The statements by Kishida and Matsui come after the leaders of the Group of Seven met in this Japanese city last May, where they made a historic visit to the Hiroshima Peace Museum and Park and listened to the words of the mayor and the survivors of the bombing -hibakusha-.

This visit was criticized by some hibakusha, since they consider that the declaration and some of the gestures that came out of the visit were "insufficient" to achieve a true denuclearization and that the horror experienced would not be repeated again.

The G7 has several nuclear powers such as the United States, the United Kingdom and France and the former also has weapons deployed in two other countries: Germany and Italy, while Japan and Canada are covered by Washington's nuclear protection "umbrella". .

Matsui also wanted to express the wish of the hibakusha, saying that his country should serve as a reconciliation link between nuclear and non-nuclear powers and join the Treaty on the Prohibition of Nuclear Weapons.

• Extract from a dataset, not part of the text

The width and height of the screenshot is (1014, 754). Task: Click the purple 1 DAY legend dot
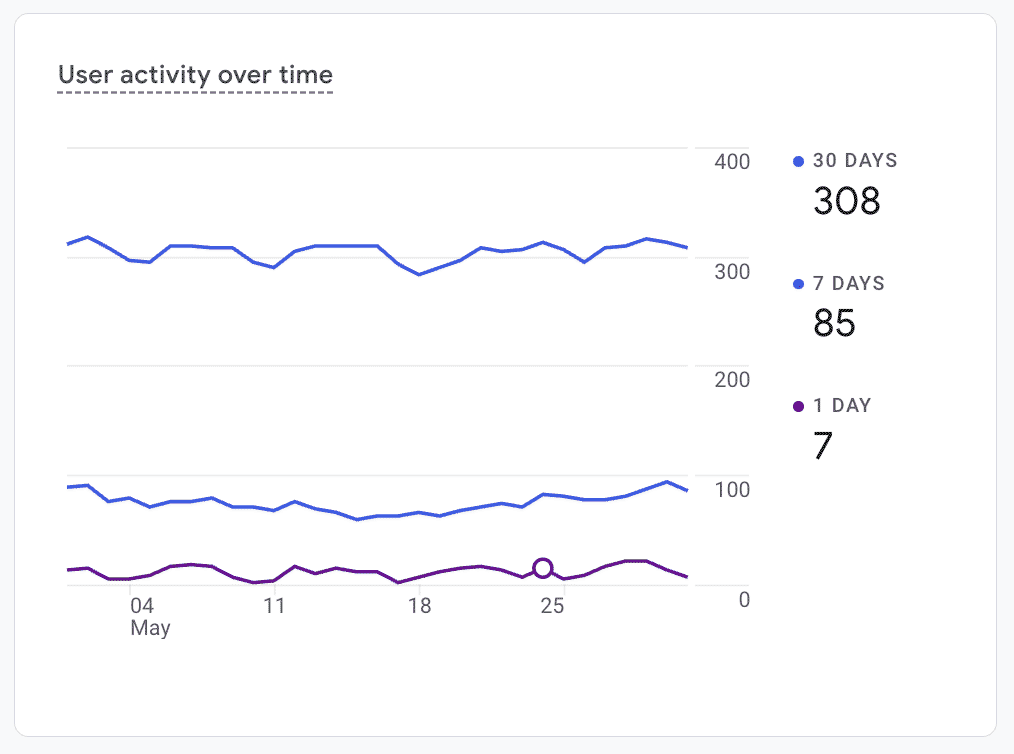point(798,406)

This agreement, which entered into force in 2021, would force the Asian country to renounce the nuclear protection provided by the United States.

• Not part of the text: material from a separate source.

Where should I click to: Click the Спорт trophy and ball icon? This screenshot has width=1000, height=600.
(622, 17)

It also contains prohibitions on the development, production, possession, use or threat of use of nuclear weapons, and seeks to send a clearer and stronger message than the Non-Proliferation Treaty (NPT), which entered into force in 1970, of which Japan is part.

"Japan should immediately join the Nuclear Weapons Prohibition Treaty and establish common ground for nuclear abolition discussions, at least as an observer, at the second meeting in November this year," Matsui said.